- **Work item**
Omit the pictures from the listing below and print every remaining entry verbatim.

- **Data under study**
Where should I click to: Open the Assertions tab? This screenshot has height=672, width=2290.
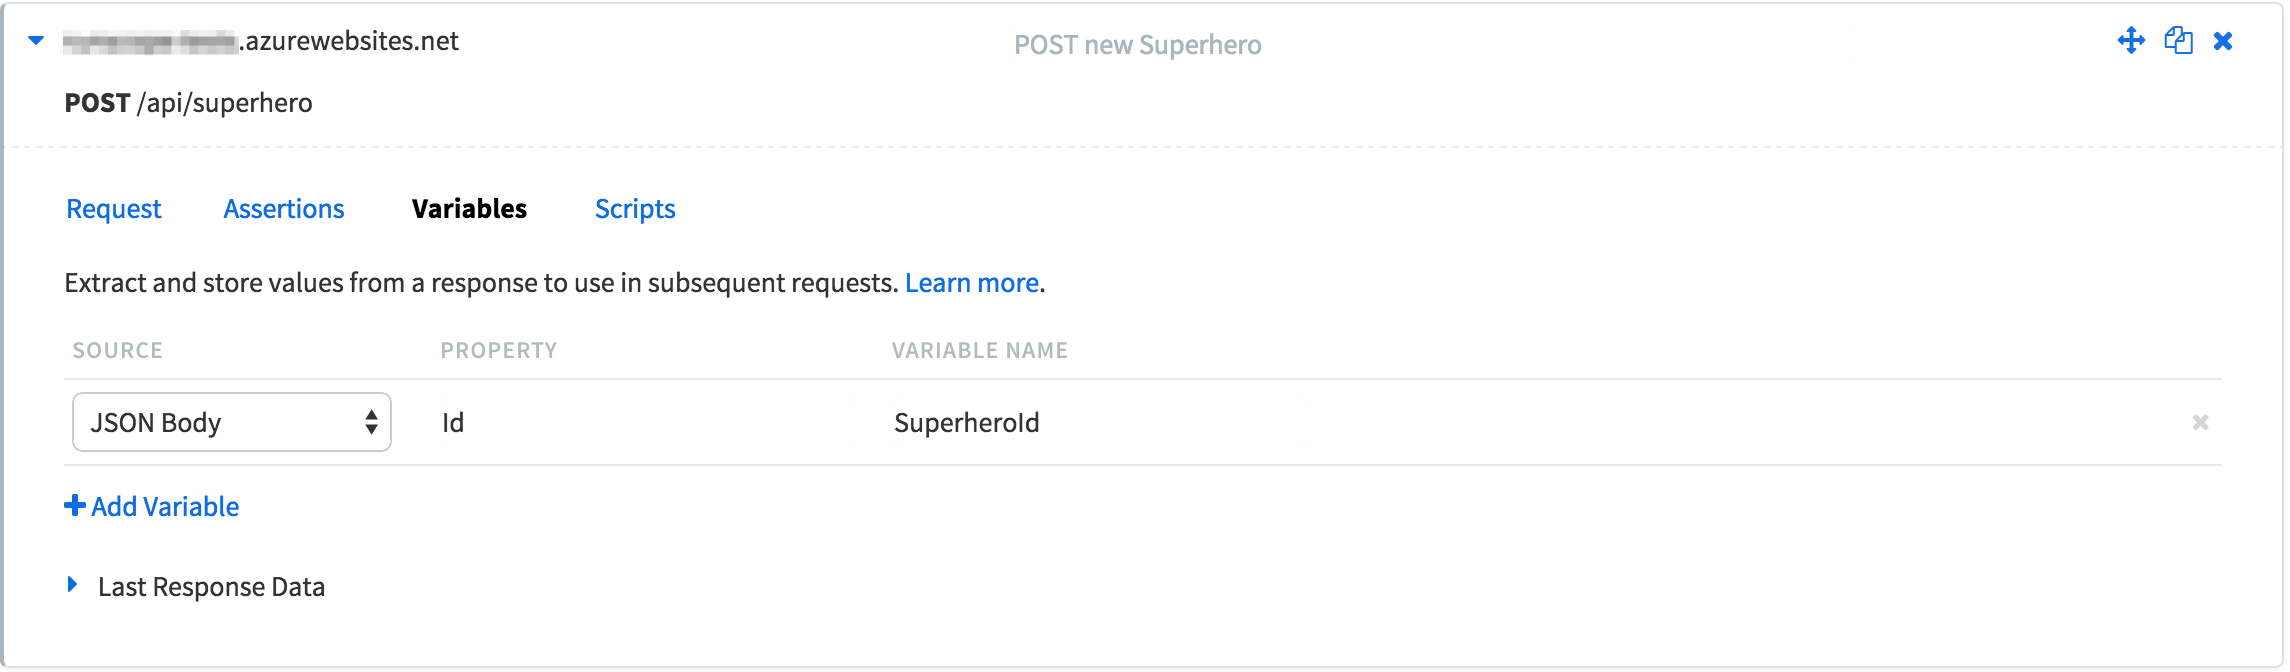[284, 209]
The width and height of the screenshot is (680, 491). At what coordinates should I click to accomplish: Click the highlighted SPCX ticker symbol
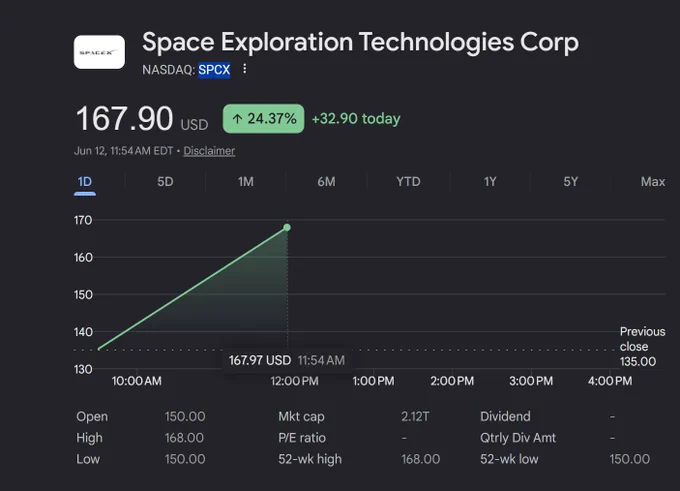click(x=214, y=69)
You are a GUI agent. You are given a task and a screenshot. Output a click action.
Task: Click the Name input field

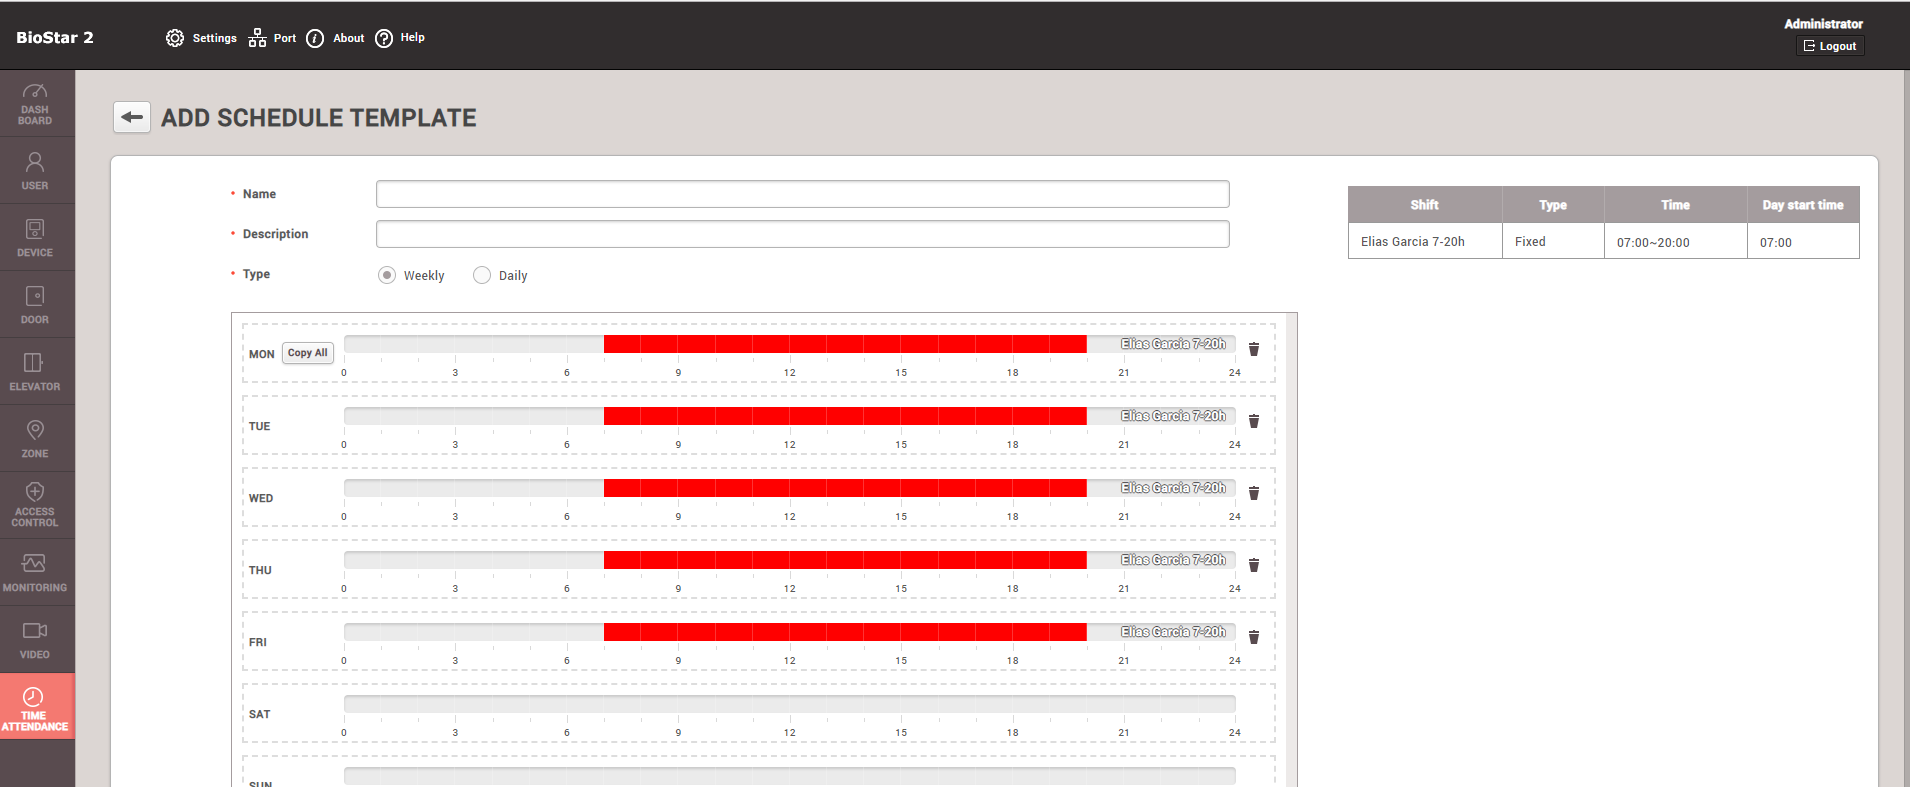(802, 194)
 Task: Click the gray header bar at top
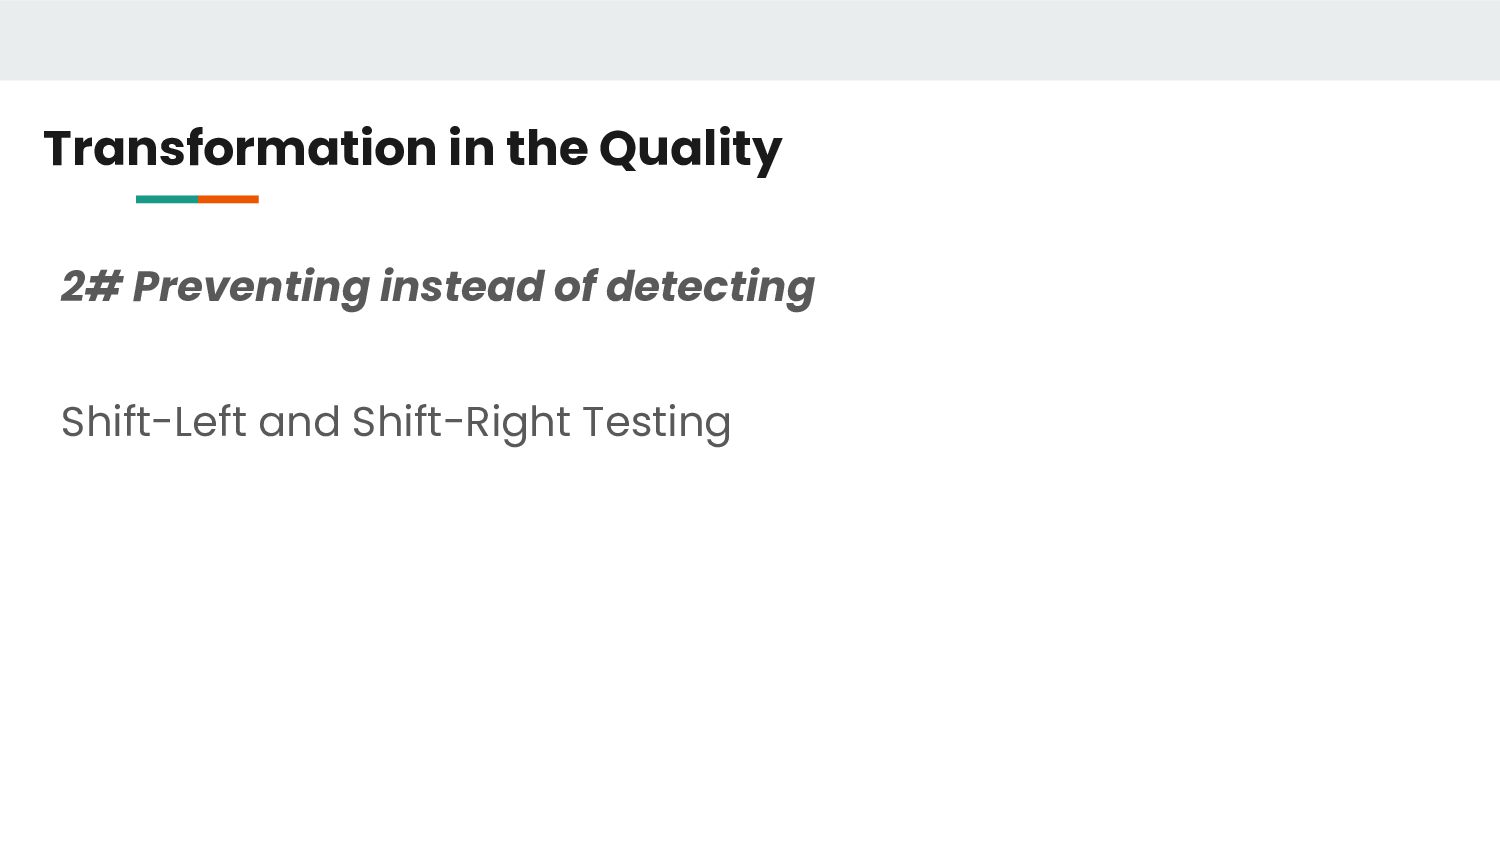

- **Task output**
Where should I click to: Open the Assertions tab? This screenshot has height=672, width=2290.
[284, 209]
The width and height of the screenshot is (680, 491). At what coordinates should I click to accomplish: Click the highlighted SPCX ticker symbol
click(x=214, y=69)
You are a GUI agent. You are given a task and a screenshot. Output a click action.
Task: Click the Name input field

(802, 194)
 Task: Click the gray header bar at top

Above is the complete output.